Entries taken from a collection:

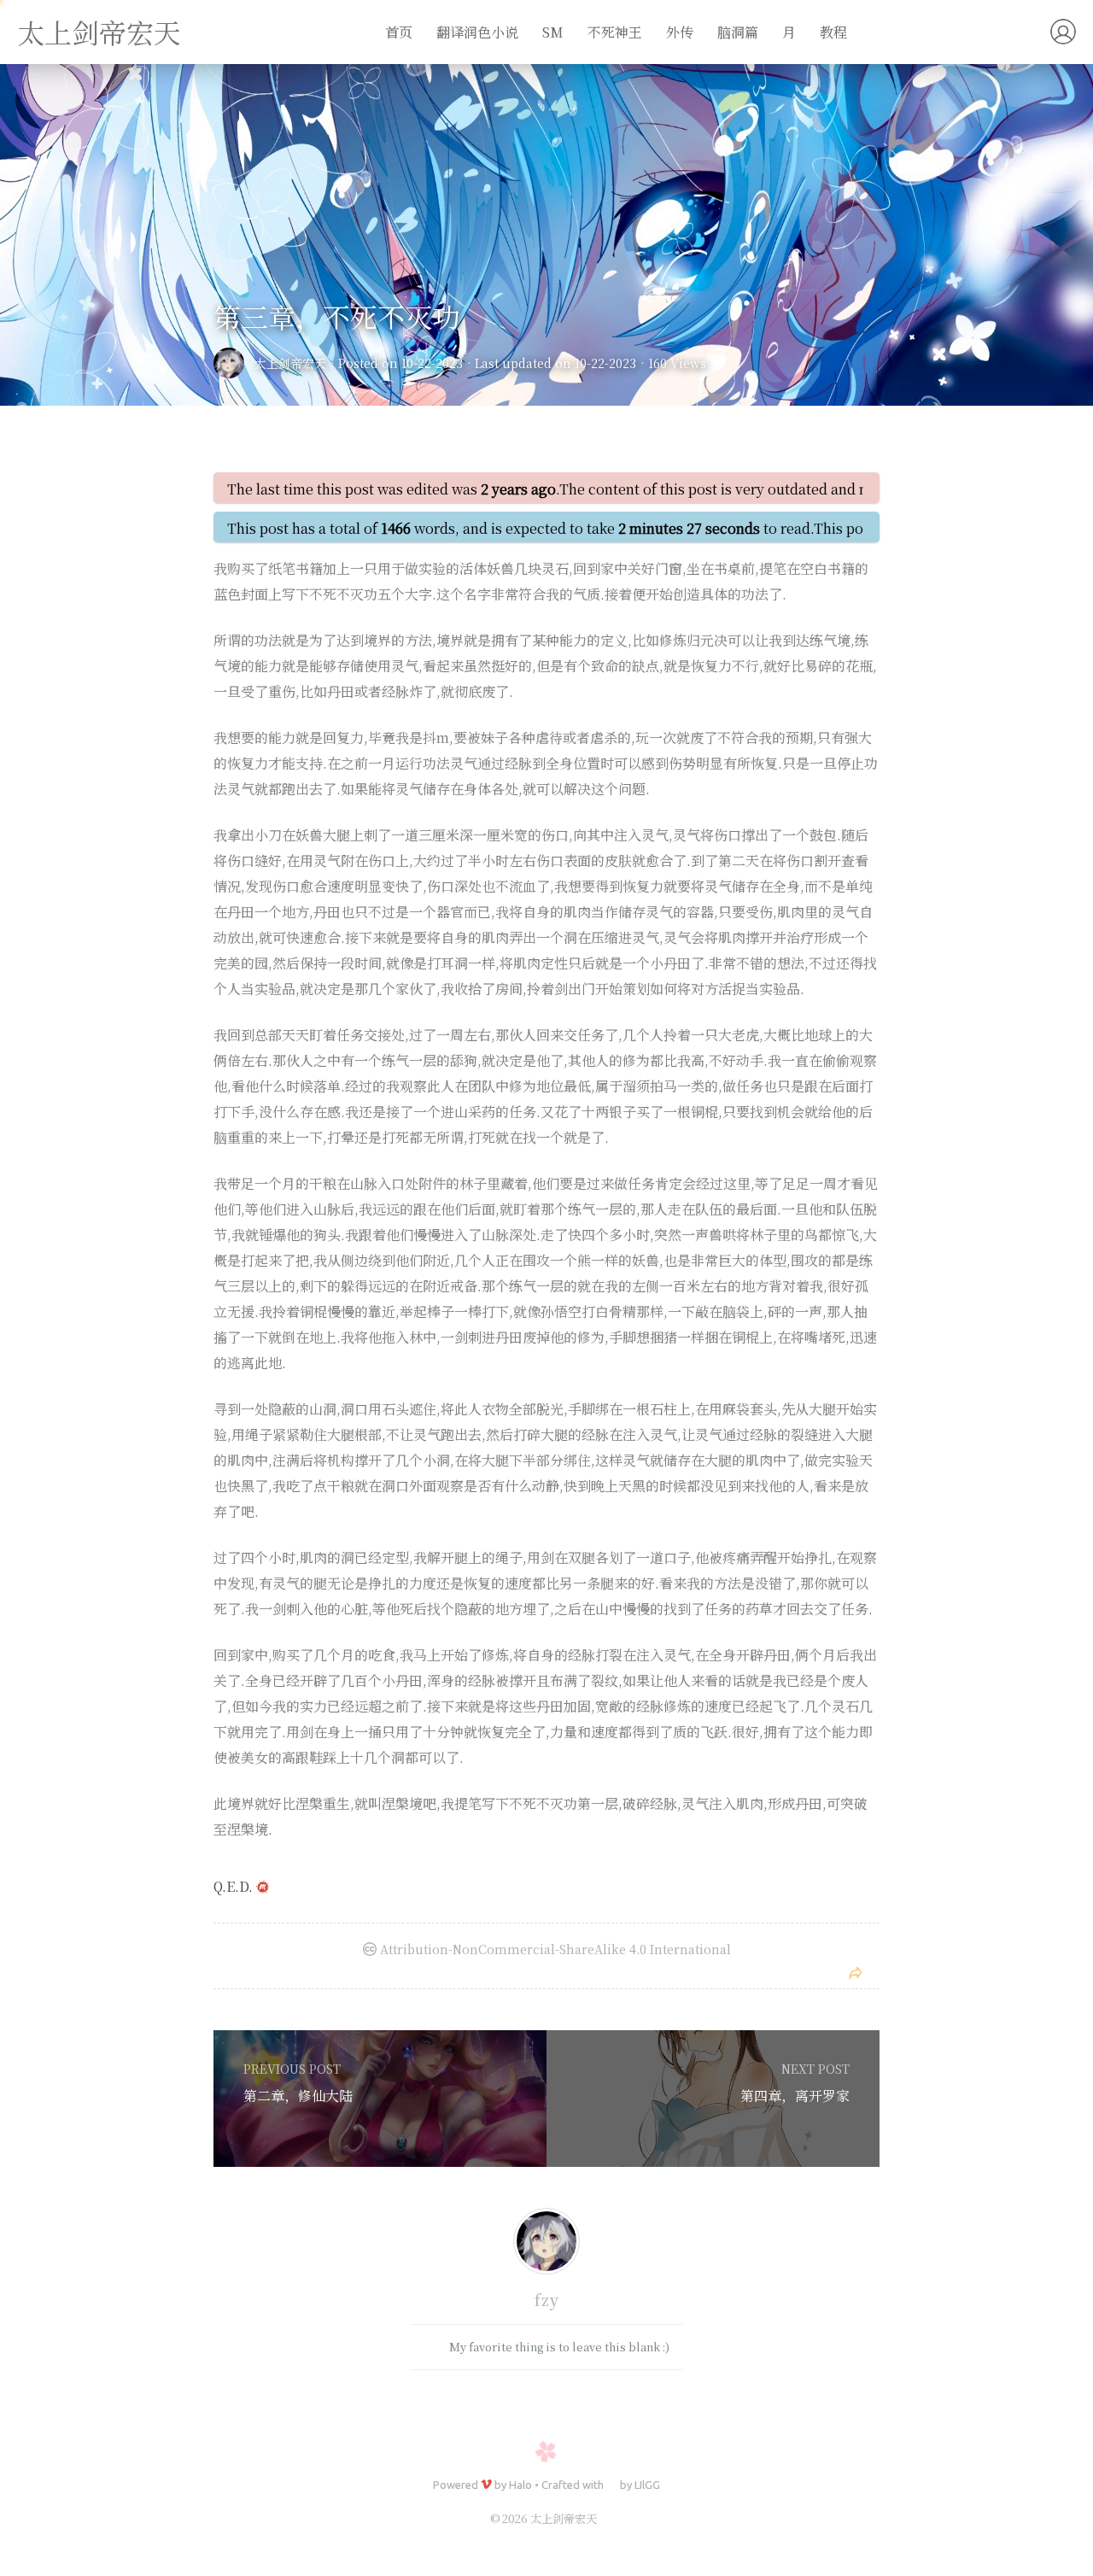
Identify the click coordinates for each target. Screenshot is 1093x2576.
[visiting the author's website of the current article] (546, 2244)
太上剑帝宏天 (99, 31)
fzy (547, 2299)
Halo (520, 2485)
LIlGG (647, 2485)
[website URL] (233, 363)
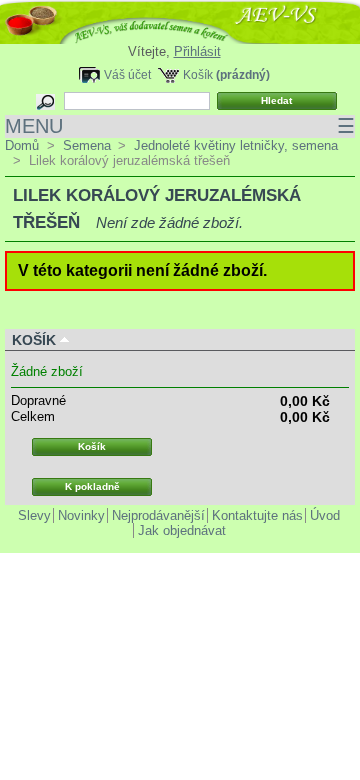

### WORK ITEM
How many lines of the entries above hold the string "website"? Reply with the number alone.

### ANSWER TO THIS TASK
2